Python: Calculate likelihood of a value for N number of multivariate normal distributions

2.7k views Asked by At

So I have a a set of N multivariate normal distributions, which all have the same covariance. For each of these distributions, I want to calculate the likelihood of getting the value x.

For a single distribution, and multiple number of "x" values, this is trivial

from scipy.stats import multivariate_normal
import numpy as np

cov = [[1 ,0.1],[0.1 ,1]]
mean = [0,0]
Values = np.random.multivariate_normal([0,0],cov,samp)
print  multivariate_normal.pdf(Values, mean, cov)

Now, if we reverse this, and assume we only have one Value to check for, but multiple means but same covariance each time. Like the following (Of course in the real case, the mean is different in each iteration)

means = [mean]*samples
Value = Values[0,:]

L = []
for iMean in means:
    L.append(multivariate_normal.pdf(Value, iMean, cov))

print L

Is there a better way of doing this? If there is any difference, then assuming that the covariance matrix is uncorrelated is also allowed, although a general solution is preferable.

1

There are 1 answers

0
A. L. On BEST ANSWER

You can first calculate the squared mahalanobis distance for all distributions. https://en.wikipedia.org/wiki/Mahalanobis_distance

Afterwards you calculate the probablilty density.

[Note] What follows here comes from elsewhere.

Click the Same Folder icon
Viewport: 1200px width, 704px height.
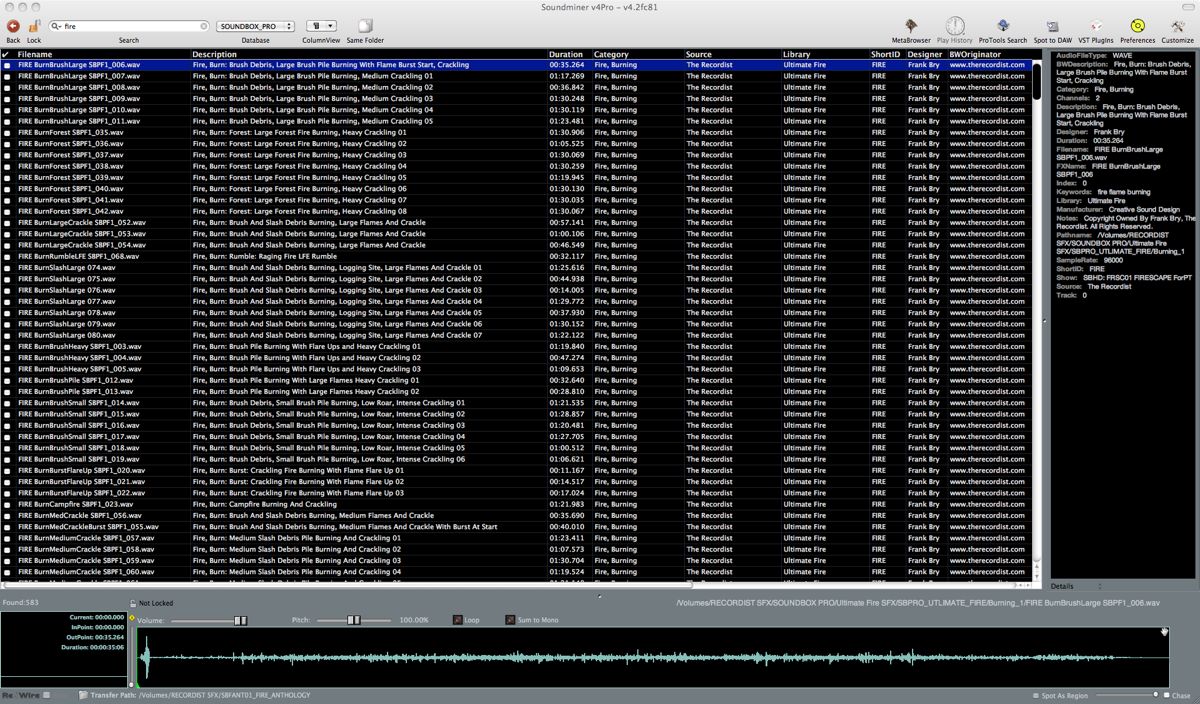pos(365,26)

*https://docs.scipy.org/doc/scipy-0.14.0/reference/generated/scipy.stats.multivariate_normal.html *https://en.wikipedia.org/wiki/Multivariate_normal_distribution

By using numpy arrays you can avoid slow python loops. I added this to your example:

from scipy.stats import multivariate_normal
import numpy as np

cov = [[1 ,0.5],[0.5 ,1]]
mean = [2,2]

samples = 10
means = [mean]*samples

Value = (3,2.5)

L = []
for iMean in means:
    L.append(multivariate_normal.pdf(Value, iMean, cov))



mean_array = np.array(means)
value_array = np.array(Value).astype(np.float)
cov_array = np.array(cov)
inv_cov_array = np.linalg.inv(cov_array)
dim = cov_array.shape[0]

diffs = value_array-mean_array
maha_distances = np.sum(diffs.transpose()*np.dot(inv_cov_array,diffs.transpose()),axis=0)    
denominator = 1/np.sqrt((2*np.pi)**dim*np.linalg.det(cov_array))

l = denominator * np.exp(-0.5*maha_distances)

res_dif = np.array(L) - l
print res_dif